Tickets are cheap, starting at about $7.50. And in a distinction that Americans might find downright revolutionary, fans are allowed to bring in their own food and beer (though stadiums do sell their own, including Korean standbys like dried squid). Some ballparks provide seating at tables with built-in grills, for those who want to do their own cooking.

The Lotte Giants fans in Busan, a port city that is South Korea’s largest after Seoul, are widely considered the country’s fiercest. (While South Korea’s nine teams are strongly associated with their home cities, their names are derived from their owners, conglomerates like Samsung and Lotte, which is best known for its department stores.)

Each Giants player has his own cheer song, which the crowd sings as he steps to the plate. A curious Giants tradition is for fans to inflate orange trash bags and strap them to their heads, which results in a bobbing sea of orange as they jump up and down while singing. When the game is over, they use the bags to pick up their trash — the reason the Giants handed them out in the first place.

Japanese fans rarely boo the opposing team, but South Koreans act as if they can change the game’s outcome through sheer volume.

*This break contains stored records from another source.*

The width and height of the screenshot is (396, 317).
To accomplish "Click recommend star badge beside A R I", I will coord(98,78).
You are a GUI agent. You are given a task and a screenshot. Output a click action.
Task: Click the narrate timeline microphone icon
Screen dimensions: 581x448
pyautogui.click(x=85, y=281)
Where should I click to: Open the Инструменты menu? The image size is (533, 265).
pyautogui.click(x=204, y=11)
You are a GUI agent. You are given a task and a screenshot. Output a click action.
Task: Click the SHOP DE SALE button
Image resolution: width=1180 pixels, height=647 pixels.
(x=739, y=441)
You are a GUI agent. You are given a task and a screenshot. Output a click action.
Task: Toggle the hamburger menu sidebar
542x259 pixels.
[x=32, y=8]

During the recent game in Busan, when the pitcher for the visiting SK Wyverns made a pickoff attempt to first base, Giants fans pointed to him three times in unison with a menacing “Ma!” meaning “Hey you!” (The opposing fans will often respond to this with “Wa!” meaning “So what?”)

One long-struggling team, the Hanwha Eagles — sometimes mocked as the Hanwha Chickens — recently tried to improve its fortunes with cheering robots. The “fanbots” held up screens that scrolled messages of support, uploaded by fans who weren’t at the game; fans were also encouraged to send selfies, which appeared on the robots’ screen faces. The robots were also programmed to do “the wave.” So far, they have failed to lift the Eagles out of last place.

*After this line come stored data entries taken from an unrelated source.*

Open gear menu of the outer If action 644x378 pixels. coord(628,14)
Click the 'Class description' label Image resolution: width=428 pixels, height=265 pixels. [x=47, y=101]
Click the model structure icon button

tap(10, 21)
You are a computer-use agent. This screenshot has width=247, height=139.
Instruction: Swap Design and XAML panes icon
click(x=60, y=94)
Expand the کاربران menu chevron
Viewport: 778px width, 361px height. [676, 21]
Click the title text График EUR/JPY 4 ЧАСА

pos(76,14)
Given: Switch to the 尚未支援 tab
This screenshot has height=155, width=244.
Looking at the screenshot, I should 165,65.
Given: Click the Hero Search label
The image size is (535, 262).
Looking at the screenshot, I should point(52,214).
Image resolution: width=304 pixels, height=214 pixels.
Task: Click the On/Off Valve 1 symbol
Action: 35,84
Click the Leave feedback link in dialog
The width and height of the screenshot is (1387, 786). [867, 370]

Historically, the Giants haven’t had an easy road either, despite the high spirits at Sajik Stadium. The team has not won the Korean Series since 1992. In the early 2000s, the Giants spent four consecutive seasons in last place; angry fans responded with boycotts, and one game was played in front of just 69 spectators.

The Giants finished in seventh place this year, their worst season since 2007. Fans lamented a “dark age” for the team and demanded the ouster of the current management. Last week, some of them set up a protest site outside a Lotte department store in Busan, complete with funeral wreaths. Giants management issued a statement saying that it “humbly accepts their admonishments.”

“The hardest time being a Giants cheerleader is when the game is going badly and some drunken fans look at us full of anger and try to boo us offstage, as if that’s our fault that the team is losing,” Park Ki-ryang, 23, a cheerleader who has her own fan club, said at the game in September.

Bae Sin-kyu, a 54-year-old fan, knows that anger well.

“When we lose a game, I spit and swear that I will never come again,” Mr. Bae, whose blue jersey was studded with Giants pins, said while waving flags during the game against the Wyverns, which ended in a 10-8 loss for the home team.

“But I know I will be here for the next game,” he said. “I can’t help it.”